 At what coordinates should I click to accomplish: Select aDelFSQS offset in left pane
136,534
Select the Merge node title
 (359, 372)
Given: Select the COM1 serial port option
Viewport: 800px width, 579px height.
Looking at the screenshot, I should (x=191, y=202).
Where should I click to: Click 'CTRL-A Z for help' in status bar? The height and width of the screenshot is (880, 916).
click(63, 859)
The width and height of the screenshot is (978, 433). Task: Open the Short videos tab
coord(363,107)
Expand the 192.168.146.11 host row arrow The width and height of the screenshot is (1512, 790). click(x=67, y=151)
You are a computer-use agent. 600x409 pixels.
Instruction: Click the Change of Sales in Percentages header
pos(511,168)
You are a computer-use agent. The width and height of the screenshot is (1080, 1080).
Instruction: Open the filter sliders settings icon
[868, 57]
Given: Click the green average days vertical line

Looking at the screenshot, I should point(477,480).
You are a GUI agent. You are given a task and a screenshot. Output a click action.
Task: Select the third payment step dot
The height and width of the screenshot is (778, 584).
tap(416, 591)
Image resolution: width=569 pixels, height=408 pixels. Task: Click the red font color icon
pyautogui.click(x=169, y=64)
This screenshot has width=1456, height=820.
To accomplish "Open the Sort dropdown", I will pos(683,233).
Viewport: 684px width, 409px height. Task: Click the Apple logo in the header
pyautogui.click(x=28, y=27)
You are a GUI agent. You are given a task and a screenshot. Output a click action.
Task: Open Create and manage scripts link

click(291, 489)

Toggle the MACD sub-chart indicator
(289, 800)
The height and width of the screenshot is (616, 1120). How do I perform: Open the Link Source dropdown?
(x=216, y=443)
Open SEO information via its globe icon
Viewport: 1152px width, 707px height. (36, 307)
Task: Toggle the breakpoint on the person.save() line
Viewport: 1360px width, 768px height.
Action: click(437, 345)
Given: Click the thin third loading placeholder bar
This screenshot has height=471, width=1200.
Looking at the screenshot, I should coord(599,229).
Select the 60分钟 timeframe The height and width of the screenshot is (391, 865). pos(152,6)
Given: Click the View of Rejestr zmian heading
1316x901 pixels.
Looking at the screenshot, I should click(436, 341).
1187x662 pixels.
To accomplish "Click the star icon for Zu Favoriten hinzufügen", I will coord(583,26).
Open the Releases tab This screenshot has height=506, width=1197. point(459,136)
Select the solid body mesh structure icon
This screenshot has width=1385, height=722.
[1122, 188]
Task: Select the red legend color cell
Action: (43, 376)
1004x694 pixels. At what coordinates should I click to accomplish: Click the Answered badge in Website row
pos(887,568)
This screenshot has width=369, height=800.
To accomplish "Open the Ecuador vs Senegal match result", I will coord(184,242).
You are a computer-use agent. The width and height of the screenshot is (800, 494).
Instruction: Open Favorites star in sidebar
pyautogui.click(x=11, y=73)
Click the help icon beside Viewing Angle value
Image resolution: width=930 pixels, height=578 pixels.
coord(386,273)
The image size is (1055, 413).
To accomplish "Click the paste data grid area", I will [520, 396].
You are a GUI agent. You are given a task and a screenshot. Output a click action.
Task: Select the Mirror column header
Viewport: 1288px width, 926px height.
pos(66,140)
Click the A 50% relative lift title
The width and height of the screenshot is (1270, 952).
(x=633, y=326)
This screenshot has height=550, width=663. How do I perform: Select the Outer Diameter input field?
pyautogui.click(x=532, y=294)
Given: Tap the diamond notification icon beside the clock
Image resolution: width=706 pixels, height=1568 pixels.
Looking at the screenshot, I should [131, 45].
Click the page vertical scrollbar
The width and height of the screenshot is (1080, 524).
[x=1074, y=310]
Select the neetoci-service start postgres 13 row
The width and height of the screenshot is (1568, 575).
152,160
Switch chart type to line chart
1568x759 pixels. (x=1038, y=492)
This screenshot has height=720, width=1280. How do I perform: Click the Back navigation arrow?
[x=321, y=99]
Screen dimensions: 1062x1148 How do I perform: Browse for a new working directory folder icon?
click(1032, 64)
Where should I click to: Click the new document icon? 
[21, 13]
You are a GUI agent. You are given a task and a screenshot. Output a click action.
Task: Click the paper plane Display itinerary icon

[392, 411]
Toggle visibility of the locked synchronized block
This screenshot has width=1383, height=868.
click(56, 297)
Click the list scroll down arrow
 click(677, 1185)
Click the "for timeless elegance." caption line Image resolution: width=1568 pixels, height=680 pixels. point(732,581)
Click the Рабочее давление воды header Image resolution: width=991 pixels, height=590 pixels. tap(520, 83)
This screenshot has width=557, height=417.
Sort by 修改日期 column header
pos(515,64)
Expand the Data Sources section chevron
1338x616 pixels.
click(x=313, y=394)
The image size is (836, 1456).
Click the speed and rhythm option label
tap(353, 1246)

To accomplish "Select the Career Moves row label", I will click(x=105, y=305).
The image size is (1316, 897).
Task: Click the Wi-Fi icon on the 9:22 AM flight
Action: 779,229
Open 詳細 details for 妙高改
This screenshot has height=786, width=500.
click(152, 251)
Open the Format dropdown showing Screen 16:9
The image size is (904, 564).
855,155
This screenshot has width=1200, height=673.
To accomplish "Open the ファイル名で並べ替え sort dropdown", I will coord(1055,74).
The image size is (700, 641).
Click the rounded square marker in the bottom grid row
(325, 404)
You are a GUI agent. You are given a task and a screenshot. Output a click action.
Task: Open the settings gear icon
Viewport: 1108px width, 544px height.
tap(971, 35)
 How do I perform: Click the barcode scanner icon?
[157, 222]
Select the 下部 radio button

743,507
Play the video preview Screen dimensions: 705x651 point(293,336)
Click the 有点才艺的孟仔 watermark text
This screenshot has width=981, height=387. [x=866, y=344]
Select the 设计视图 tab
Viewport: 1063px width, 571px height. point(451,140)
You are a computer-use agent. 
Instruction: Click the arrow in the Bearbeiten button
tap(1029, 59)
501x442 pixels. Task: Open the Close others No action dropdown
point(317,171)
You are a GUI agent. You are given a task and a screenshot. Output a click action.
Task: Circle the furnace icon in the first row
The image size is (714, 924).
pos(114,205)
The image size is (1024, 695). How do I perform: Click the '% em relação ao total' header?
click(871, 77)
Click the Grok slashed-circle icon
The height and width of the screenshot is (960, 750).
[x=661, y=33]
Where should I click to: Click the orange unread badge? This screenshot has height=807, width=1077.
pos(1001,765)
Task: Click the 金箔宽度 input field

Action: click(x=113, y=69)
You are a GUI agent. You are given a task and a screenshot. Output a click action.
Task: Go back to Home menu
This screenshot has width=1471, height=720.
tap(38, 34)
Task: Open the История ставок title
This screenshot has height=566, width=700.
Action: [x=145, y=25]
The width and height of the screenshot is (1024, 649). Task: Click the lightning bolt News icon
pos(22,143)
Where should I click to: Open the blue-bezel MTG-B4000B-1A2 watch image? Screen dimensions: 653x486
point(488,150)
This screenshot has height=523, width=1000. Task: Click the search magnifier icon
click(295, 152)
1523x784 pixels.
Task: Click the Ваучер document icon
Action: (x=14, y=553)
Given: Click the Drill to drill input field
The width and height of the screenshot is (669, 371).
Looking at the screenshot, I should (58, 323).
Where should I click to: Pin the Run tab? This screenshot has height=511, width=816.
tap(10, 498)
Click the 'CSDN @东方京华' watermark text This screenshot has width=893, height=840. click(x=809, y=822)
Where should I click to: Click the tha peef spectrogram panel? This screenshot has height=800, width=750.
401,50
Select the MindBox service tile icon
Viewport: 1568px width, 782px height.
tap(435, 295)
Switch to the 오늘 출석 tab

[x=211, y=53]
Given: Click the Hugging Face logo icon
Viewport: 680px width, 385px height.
____
--- GOAL OF THE EXERCISE ---
You are asked to transcribe all of the data above exactly.

--- ANSWER FOR THE TASK ---
 At what coordinates should I click to accomplish: Select aDelFSQS offset in left pane
136,534
Select the Merge node title
 (359, 372)
Given: Select the COM1 serial port option
Viewport: 800px width, 579px height.
Looking at the screenshot, I should (x=191, y=202).
Where should I click to: Click 'CTRL-A Z for help' in status bar? The height and width of the screenshot is (880, 916).
click(63, 859)
The width and height of the screenshot is (978, 433). Task: Open the Short videos tab
coord(363,107)
Expand the 192.168.146.11 host row arrow The width and height of the screenshot is (1512, 790). click(x=67, y=151)
You are a computer-use agent. 600x409 pixels.
Instruction: Click the Change of Sales in Percentages header
pos(511,168)
You are a computer-use agent. The width and height of the screenshot is (1080, 1080).
Instruction: Open the filter sliders settings icon
[868, 57]
Given: Click the green average days vertical line

Looking at the screenshot, I should point(477,480).
You are a GUI agent. You are given a task and a screenshot. Output a click action.
Task: Select the third payment step dot
The height and width of the screenshot is (778, 584).
tap(416, 591)
Image resolution: width=569 pixels, height=408 pixels. Task: Click the red font color icon
pyautogui.click(x=169, y=64)
This screenshot has width=1456, height=820.
To accomplish "Open the Sort dropdown", I will pos(683,233).
Viewport: 684px width, 409px height. Task: Click the Apple logo in the header
pyautogui.click(x=28, y=27)
You are a GUI agent. You are given a task and a screenshot. Output a click action.
Task: Open Create and manage scripts link

click(291, 489)

Toggle the MACD sub-chart indicator
(289, 800)
The height and width of the screenshot is (616, 1120). How do I perform: Open the Link Source dropdown?
(x=216, y=443)
Open SEO information via its globe icon
Viewport: 1152px width, 707px height. (36, 307)
Task: Toggle the breakpoint on the person.save() line
Viewport: 1360px width, 768px height.
Action: click(437, 345)
Given: Click the thin third loading placeholder bar
This screenshot has height=471, width=1200.
Looking at the screenshot, I should coord(599,229).
Select the 60分钟 timeframe The height and width of the screenshot is (391, 865). pos(152,6)
Given: Click the View of Rejestr zmian heading
1316x901 pixels.
Looking at the screenshot, I should click(436, 341).
1187x662 pixels.
To accomplish "Click the star icon for Zu Favoriten hinzufügen", I will coord(583,26).
Open the Releases tab This screenshot has height=506, width=1197. point(459,136)
Select the solid body mesh structure icon
This screenshot has width=1385, height=722.
[1122, 188]
Task: Select the red legend color cell
Action: (43, 376)
1004x694 pixels. At what coordinates should I click to accomplish: Click the Answered badge in Website row
pos(887,568)
This screenshot has width=369, height=800.
To accomplish "Open the Ecuador vs Senegal match result", I will coord(184,242).
You are a computer-use agent. The width and height of the screenshot is (800, 494).
Instruction: Open Favorites star in sidebar
pyautogui.click(x=11, y=73)
Click the help icon beside Viewing Angle value
Image resolution: width=930 pixels, height=578 pixels.
coord(386,273)
The image size is (1055, 413).
To accomplish "Click the paste data grid area", I will [520, 396].
You are a GUI agent. You are given a task and a screenshot. Output a click action.
Task: Select the Mirror column header
Viewport: 1288px width, 926px height.
pos(66,140)
Click the A 50% relative lift title
The width and height of the screenshot is (1270, 952).
(x=633, y=326)
This screenshot has height=550, width=663. How do I perform: Select the Outer Diameter input field?
pyautogui.click(x=532, y=294)
Given: Tap the diamond notification icon beside the clock
Image resolution: width=706 pixels, height=1568 pixels.
Looking at the screenshot, I should [131, 45].
Click the page vertical scrollbar
The width and height of the screenshot is (1080, 524).
[x=1074, y=310]
Select the neetoci-service start postgres 13 row
The width and height of the screenshot is (1568, 575).
152,160
Switch chart type to line chart
1568x759 pixels. (x=1038, y=492)
This screenshot has height=720, width=1280. How do I perform: Click the Back navigation arrow?
[x=321, y=99]
Screen dimensions: 1062x1148 How do I perform: Browse for a new working directory folder icon?
click(1032, 64)
Where should I click to: Click the new document icon? 
[21, 13]
You are a GUI agent. You are given a task and a screenshot. Output a click action.
Task: Click the paper plane Display itinerary icon

[392, 411]
Toggle visibility of the locked synchronized block
This screenshot has width=1383, height=868.
click(56, 297)
Click the list scroll down arrow
 click(677, 1185)
Click the "for timeless elegance." caption line Image resolution: width=1568 pixels, height=680 pixels. point(732,581)
Click the Рабочее давление воды header Image resolution: width=991 pixels, height=590 pixels. tap(520, 83)
This screenshot has width=557, height=417.
Sort by 修改日期 column header
pos(515,64)
Expand the Data Sources section chevron
1338x616 pixels.
click(x=313, y=394)
The image size is (836, 1456).
Click the speed and rhythm option label
tap(353, 1246)

To accomplish "Select the Career Moves row label", I will click(x=105, y=305).
The image size is (1316, 897).
Task: Click the Wi-Fi icon on the 9:22 AM flight
Action: 779,229
Open 詳細 details for 妙高改
This screenshot has height=786, width=500.
click(152, 251)
Open the Format dropdown showing Screen 16:9
The image size is (904, 564).
855,155
This screenshot has width=1200, height=673.
To accomplish "Open the ファイル名で並べ替え sort dropdown", I will coord(1055,74).
The image size is (700, 641).
Click the rounded square marker in the bottom grid row
(325, 404)
You are a GUI agent. You are given a task and a screenshot. Output a click action.
Task: Open the settings gear icon
Viewport: 1108px width, 544px height.
tap(971, 35)
 How do I perform: Click the barcode scanner icon?
[157, 222]
Select the 下部 radio button

743,507
Play the video preview Screen dimensions: 705x651 point(293,336)
Click the 有点才艺的孟仔 watermark text
This screenshot has width=981, height=387. [x=866, y=344]
Select the 设计视图 tab
Viewport: 1063px width, 571px height. point(451,140)
You are a computer-use agent. 
Instruction: Click the arrow in the Bearbeiten button
tap(1029, 59)
501x442 pixels. Task: Open the Close others No action dropdown
point(317,171)
You are a GUI agent. You are given a task and a screenshot. Output a click action.
Task: Circle the furnace icon in the first row
The image size is (714, 924).
pos(114,205)
The image size is (1024, 695). How do I perform: Click the '% em relação ao total' header?
click(871, 77)
Click the Grok slashed-circle icon
The height and width of the screenshot is (960, 750).
[x=661, y=33]
Where should I click to: Click the orange unread badge? This screenshot has height=807, width=1077.
pos(1001,765)
Task: Click the 金箔宽度 input field

Action: click(x=113, y=69)
You are a GUI agent. You are given a task and a screenshot. Output a click action.
Task: Go back to Home menu
This screenshot has width=1471, height=720.
tap(38, 34)
Task: Open the История ставок title
This screenshot has height=566, width=700.
Action: [x=145, y=25]
The width and height of the screenshot is (1024, 649). Task: Click the lightning bolt News icon
pos(22,143)
Where should I click to: Open the blue-bezel MTG-B4000B-1A2 watch image? Screen dimensions: 653x486
point(488,150)
This screenshot has height=523, width=1000. Task: Click the search magnifier icon
click(295, 152)
1523x784 pixels.
Task: Click the Ваучер document icon
Action: (x=14, y=553)
Given: Click the Drill to drill input field
The width and height of the screenshot is (669, 371).
Looking at the screenshot, I should (58, 323).
Where should I click to: Pin the Run tab? This screenshot has height=511, width=816.
tap(10, 498)
Click the 'CSDN @东方京华' watermark text This screenshot has width=893, height=840. click(x=809, y=822)
Where should I click to: Click the tha peef spectrogram panel? This screenshot has height=800, width=750.
401,50
Select the MindBox service tile icon
Viewport: 1568px width, 782px height.
tap(435, 295)
Switch to the 오늘 출석 tab

[x=211, y=53]
Given: Click the Hugging Face logo icon
Viewport: 680px width, 385px height.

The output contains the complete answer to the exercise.